Peres memoir to be released as Israel marks year since death
Completed weeks before his death, posthumously published autobiography details the former president’s journey from his small Polish village to the halls of Israeli power
AFP — Israel begins marking one year since the death of former president Shimon Peres this week with memorial events, at a time when the respected statesman’s memoir is also being released.
Peres’s death last year led to an outpouring of grief and tributes from leaders worldwide, many of whom also attended the Nobel peace prize winner’s funeral in Jerusalem.
Tuesday will see the publication of his memoir “No Room for Small Dreams: Courage, Imagination and the Making of Modern Israel.”

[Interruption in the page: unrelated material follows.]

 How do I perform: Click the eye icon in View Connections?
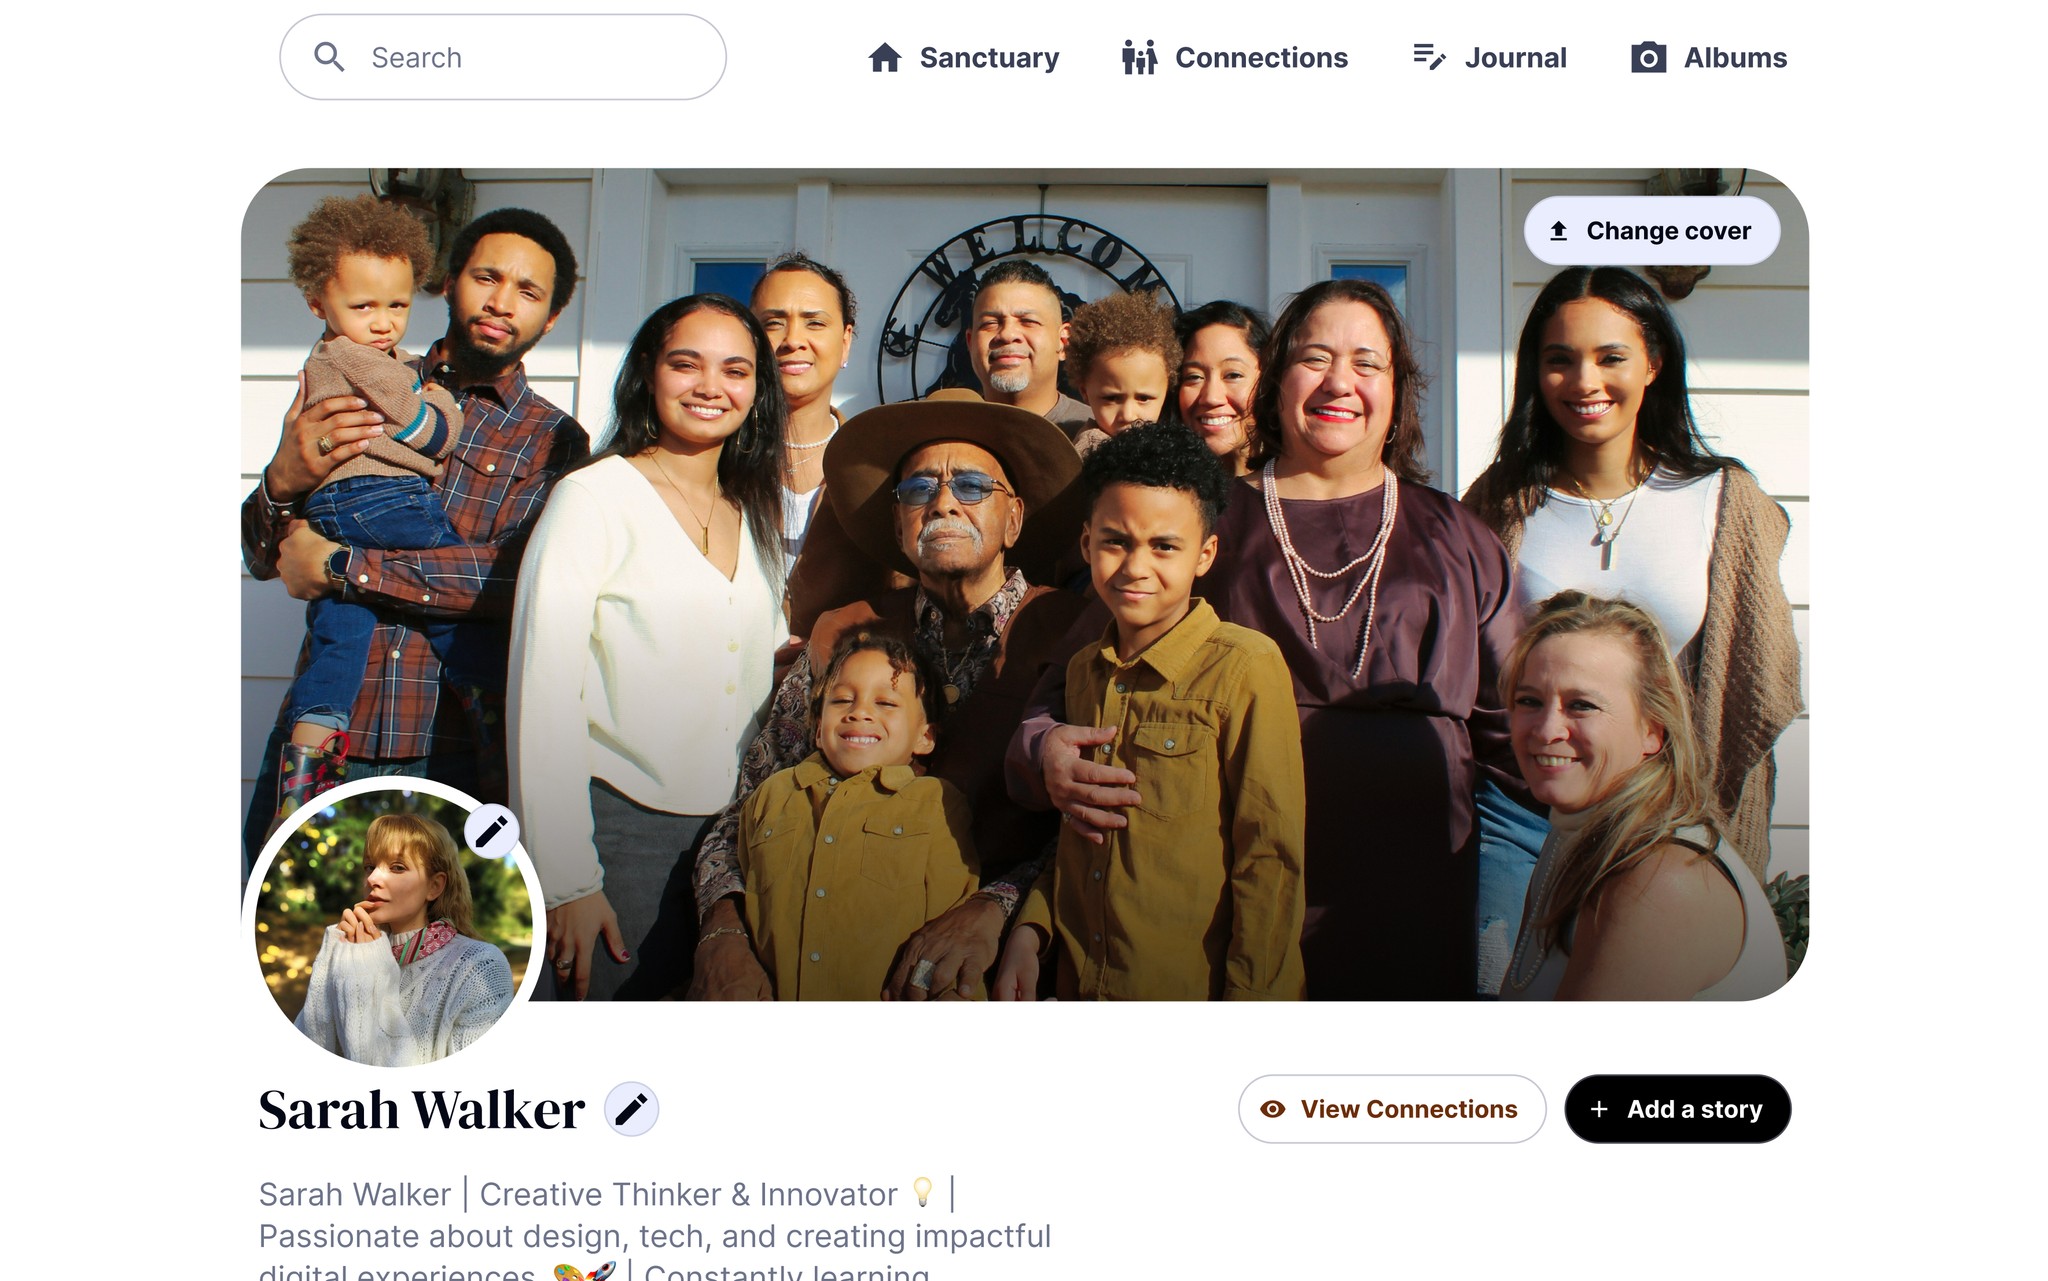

Peres had completed work on the book just weeks before his death at 93 on September 28, 2016, according to the publishers.
In the book, Peres maps out his journey from his small Polish village as a child, touching on major events such as the 1948 war surrounding Israel’s creation.
He dwells on the “legend and legacy of Dimona” — the southern city that hosts Israel’s nuclear facilities, which Peres helped spearhead.
Further chapters are dedicated to Operation Entebbe, the Ugandan city where Israel carried out a raid to free hostages held by German and Palestinian hijackers in 1976; Israel’s start-up technology, which held a special fascination for Peres; and peace efforts.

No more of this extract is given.